Amiri Baraka received his education from various universities, among these Rutgers University and Howard University. He has produced volumes of essays, theater plays, poems and novels.

His radical orientation caused him trouble in the U.S. Airforce already in the late 50's when it was discovered that he was reading communist literature. This led to his discharge of duty from the army.

Baraka moved to Greenwich Village in early 60's where he founded Totem press which, among others, published such Beat icons as Jack Kerouac and Allen Ginsberg. At Greenwhich Village, Baraka also came in contact with many other well-known authors and poets and together with his first wife, Hettie Cohen, published Yugen, a poetry magazine as well as co-edited a literary newsletter, Floating Bear.

However, Baraka's major shift toward political commitment as a writer began after his visit to Cuba in 1960. The trip radicalized his thinking about oppression in the third world.
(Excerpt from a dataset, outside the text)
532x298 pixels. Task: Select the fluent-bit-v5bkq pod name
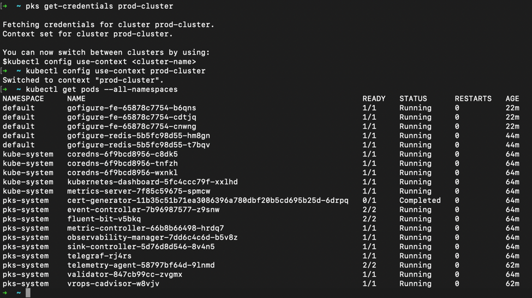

As a result he wrote Preface to a Twenty Volume Suicide Note ( 1961 ), Blues People: Negro Music in White America ( 1963 ), and edited The Moderns: An Anthology of New Writings in America ( 1963 ). To most literary observers it was the bluntness of his radical thinking, as displayed in The Dead Lecturer: Poems ( 1964 ) that influenced the establishment of the American Theater for Poets.

Blues People: Negro Music in White America has been credited to being one of the most influential volumes of jazz criticism, especially in regard to the then beginning Free Jazz movement. Baraka has received numerous literary prizes including the Obie Award for his controversial play, Dutchman, which was premiered in 1964. Baraka has also won an American Book Award for his works as well as a Langston Hughes Award. In addition he has co-authored the autobiography of Quincy Jones and in 1998 was a supporting actor in Warren Beatty's film Bulworth. He has also collaborated with hip hop group The Roots on the song "Something in the Way of Things" on their 2002 album Phrenology.

Baraka's early life has been shrouded in controversies mainly due his radical views on Jews, white people, gays as well as women. As late as 2001, while he was New Jersey's Poet Laureate, Baraka caused uproar with his poem titled "Somebody Blew Up America" referring to the September 11, 2001 attacks. The poem was highly critical of racism in America and had references to public figures such as Condoleeza Rice and Trent Lott. This caused Governor Jim McGreevey to file a petition for the abolishment of the Poet Laurete's title, of which he finally succeeded in 2007.

As one of the key African American political activists, Baraka played a central role in the organization of the Congress of African Peoples in 1970 and the National Black Assembly in 1972. The 1970 election of the African American Kenneth Gibson as a mayor of Newark was due partly to Baraka's involvement in a voter registration campaign among African Americans of the city.

In an interview with writer Kalamu ya Salaam, Baraka offers advice to young apiring writers by emphasizing on practice. - Practice. Practice. Practice. I think that's the only thing you can do. Like my grandmother said, practice makes perfect. To do anything you have to practice. You have to do it. If you don't do it, you won't do it. You can't be a writer in your head, just like you can't play the piano in your head. I'm the meanest piano player I know in my head. I can play some piano in my head, it's just when I get to the piano it gets difficult. You have to work at it, says Baraka.

Oslo Poetry Festival, or Oslo Poesifestival in Norwegian takes place at Litteraturhuset from 7th 9th November. This is the third year that the poetry festival is being arranged.